Even morality itself is frequently outsourced to religious authorities. Rather than cultivating an independent individual moral conscience based on (and directed toward) higher principles believers often ask what is permitted, forbidden, recommended, or disliked. The answer, more often than not, ultimately reduces to some variation of “what would Muhammad do?” Morality therefore becomes less about the pursuit of transcendent values and more of an imitation of a fixed model (and a very,very,very outdated model...like 14 centuries out of date, alas, an update is unforeseeable).

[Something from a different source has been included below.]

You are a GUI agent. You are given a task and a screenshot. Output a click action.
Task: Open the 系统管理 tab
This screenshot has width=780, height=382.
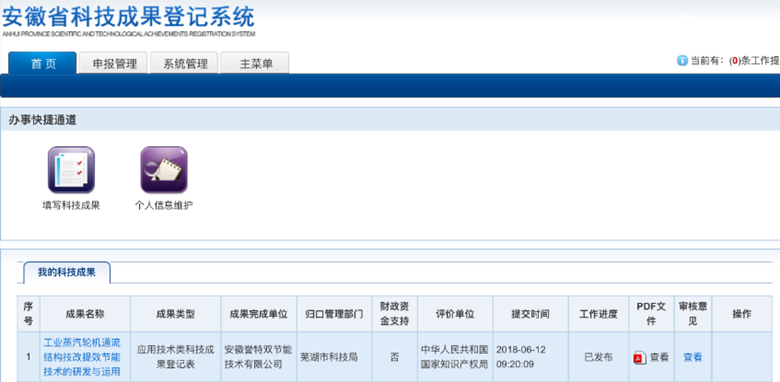(x=185, y=63)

In this sense, Islam resembles a secular ideology more than a spiritual religion. In secularism, man becomes the measure of truth. Islam functions similarly, except that the man in question is the almost deified figure of Muhammad. The following is somewhat of an oversimplification, but morality in Islam can often be reduced to two things: precedent and utility. Precedent in the sense of Muhammad’s example, and utility in the sense of what benefits or strengthens the Muslim ummah (the supranational community of believers).
I found this informative. Sometimes it repeated the same criticisms we are all too familiar with by now, but that felt less like a fault of the author than a reflection of the fact that the same symptoms keep reappearing over and over again in the real world. But there were still things of interest here and there. I would recommend it if you haven’t read any of Spencer’s books. It’s as good a start as any, and up to date.